In some places, customs based on religious and moral beliefs strongly influence the way a woman dresses. A female traveler should always carry a scarf in case she needs to cover her head! An advice I've always taken to heart....

Have fun!

Maarif Area

by Underjules

A great place for people watching.

At five on Fridays I would head over and watch all the street traffic.

If you are at the twin towers or Mango, just walk towards the plaza and all the people. You will pass a nice ice cream shop and lots of other good shops.

There is a great little beignet place just up the street from the McDonalds. Just follow the street on the left of the McDonalds and look for the unmarked door and the line of people. It's across from the Mosque.

There are basically two types...

by Krystynn

There are basically two types of cabs available here in Casablanca i.e. the 'petit taxi', which is VERY cheap and takes a maximum of three people.

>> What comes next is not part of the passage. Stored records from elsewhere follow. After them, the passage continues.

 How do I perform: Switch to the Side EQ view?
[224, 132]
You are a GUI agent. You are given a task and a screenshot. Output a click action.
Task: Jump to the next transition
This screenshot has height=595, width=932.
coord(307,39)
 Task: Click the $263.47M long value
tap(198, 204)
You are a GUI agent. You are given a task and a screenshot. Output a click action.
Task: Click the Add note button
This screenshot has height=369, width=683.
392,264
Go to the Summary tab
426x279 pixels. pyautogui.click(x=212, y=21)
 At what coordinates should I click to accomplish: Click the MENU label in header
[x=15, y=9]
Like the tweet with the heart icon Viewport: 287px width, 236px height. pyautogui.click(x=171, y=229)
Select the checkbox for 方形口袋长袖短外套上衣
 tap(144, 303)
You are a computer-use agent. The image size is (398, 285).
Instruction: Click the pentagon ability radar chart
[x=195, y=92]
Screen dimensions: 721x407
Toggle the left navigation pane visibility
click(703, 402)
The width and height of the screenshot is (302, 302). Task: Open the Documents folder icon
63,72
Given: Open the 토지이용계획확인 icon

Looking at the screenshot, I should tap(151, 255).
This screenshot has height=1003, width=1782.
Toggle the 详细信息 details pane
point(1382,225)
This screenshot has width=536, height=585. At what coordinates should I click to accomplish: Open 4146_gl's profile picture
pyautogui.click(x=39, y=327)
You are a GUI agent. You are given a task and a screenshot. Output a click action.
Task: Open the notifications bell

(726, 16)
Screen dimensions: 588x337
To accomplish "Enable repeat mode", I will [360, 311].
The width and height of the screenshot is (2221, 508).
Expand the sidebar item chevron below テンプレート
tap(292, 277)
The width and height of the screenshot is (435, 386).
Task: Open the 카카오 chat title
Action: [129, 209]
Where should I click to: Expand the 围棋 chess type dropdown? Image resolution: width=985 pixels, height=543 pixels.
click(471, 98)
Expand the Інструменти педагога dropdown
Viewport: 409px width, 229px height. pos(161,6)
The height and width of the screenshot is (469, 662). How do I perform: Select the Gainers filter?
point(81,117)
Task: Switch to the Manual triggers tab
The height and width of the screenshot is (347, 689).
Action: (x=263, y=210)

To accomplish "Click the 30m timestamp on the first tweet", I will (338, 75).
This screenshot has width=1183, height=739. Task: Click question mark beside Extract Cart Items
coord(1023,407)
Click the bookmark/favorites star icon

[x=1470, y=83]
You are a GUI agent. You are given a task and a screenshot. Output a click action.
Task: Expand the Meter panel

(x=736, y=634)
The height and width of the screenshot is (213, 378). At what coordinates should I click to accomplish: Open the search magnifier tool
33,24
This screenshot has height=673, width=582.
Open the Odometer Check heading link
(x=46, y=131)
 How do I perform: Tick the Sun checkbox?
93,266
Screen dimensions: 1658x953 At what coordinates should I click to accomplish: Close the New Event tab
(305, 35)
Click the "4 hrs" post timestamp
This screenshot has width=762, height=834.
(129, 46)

These cabs have a bright, distinctive color for each town: (a) Red in Casablanca and (b) Blue in Rabat etc.

They only drive in town and do not cover longer journeys. If you are taking one of these cabs, please DO settle the price FIRST before boarding if they have no meter.

The 'grand taxi' is white and will take a maximum of six people. These will take you to the outer suburbs and even to the other parts of town. Please, PLEASE fix the price FIRST before beginning your journey.